(Problem): Revise the listing from the line with "Task: Click the 472.764 dimension label" to the line with "Action: [225, 279]" by replacing "dimension label" with "measurement label" and leaving everything else unchanged. Omit the pictures from your answer.

--- Task data ---

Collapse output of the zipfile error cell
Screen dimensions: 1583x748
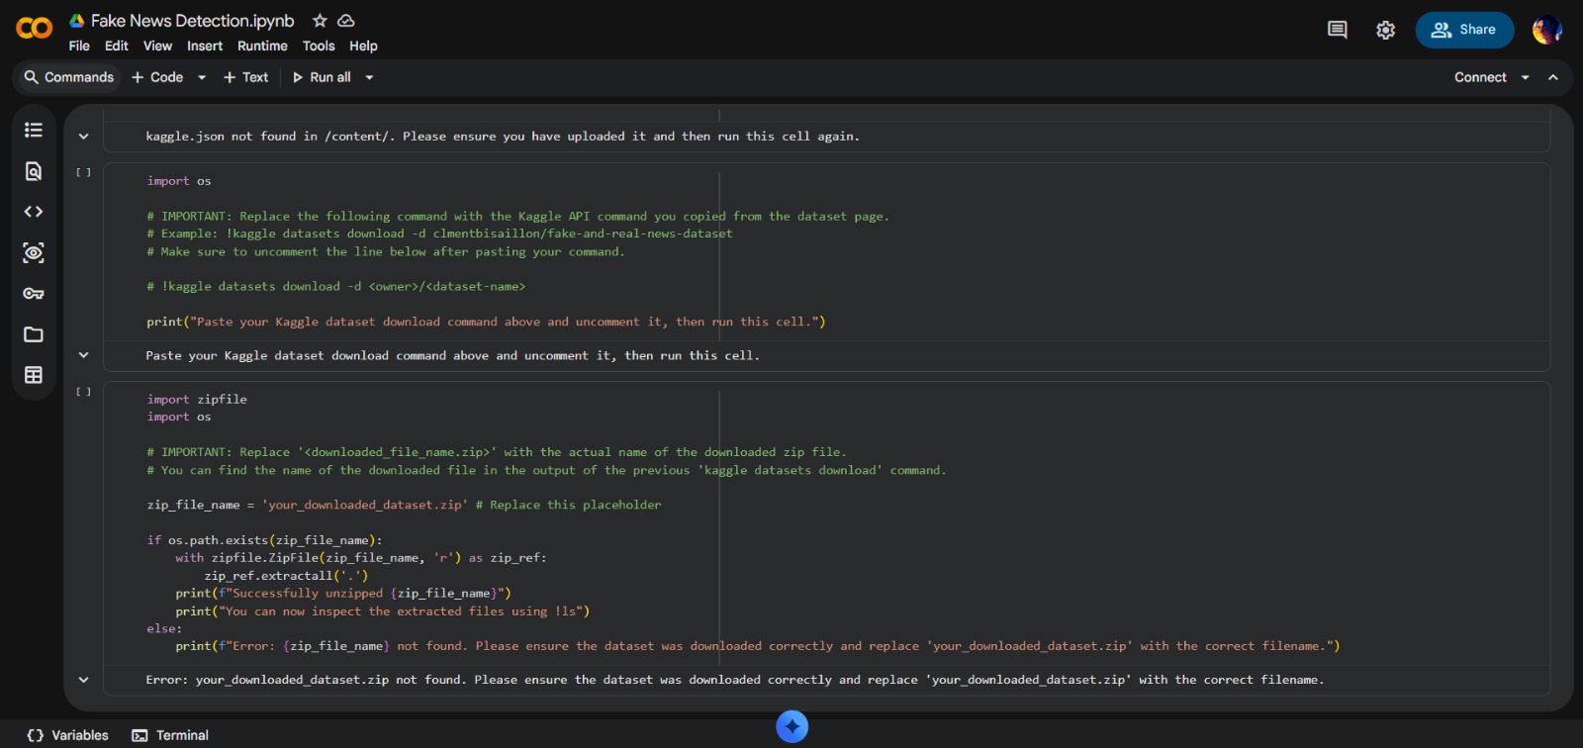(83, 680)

---
--- Task data ---

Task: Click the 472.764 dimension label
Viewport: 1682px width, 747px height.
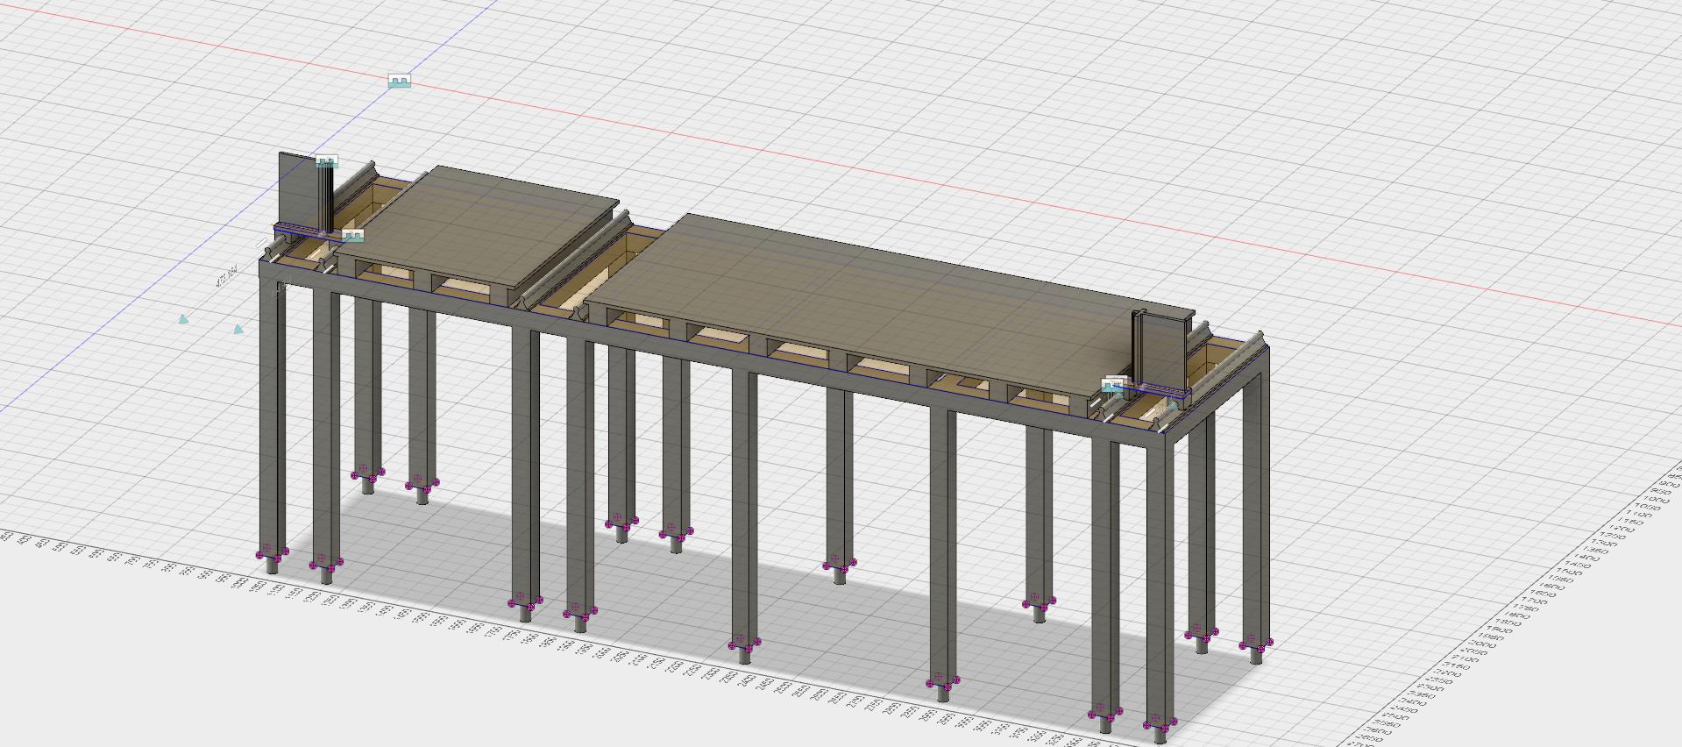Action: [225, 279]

---
--- Task data ---

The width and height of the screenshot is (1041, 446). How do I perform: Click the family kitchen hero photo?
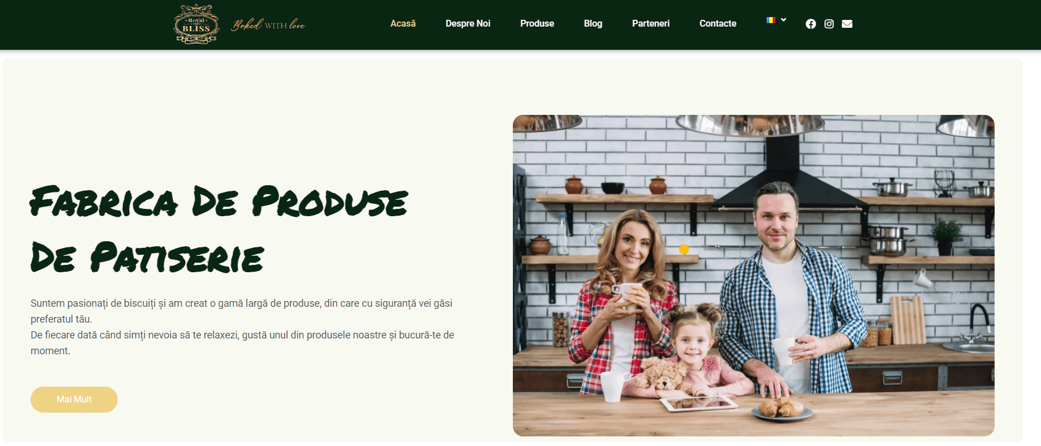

---

(In response):
Task: Click the 472.764 measurement label
Viewport: 1682px width, 747px height.
Action: [225, 279]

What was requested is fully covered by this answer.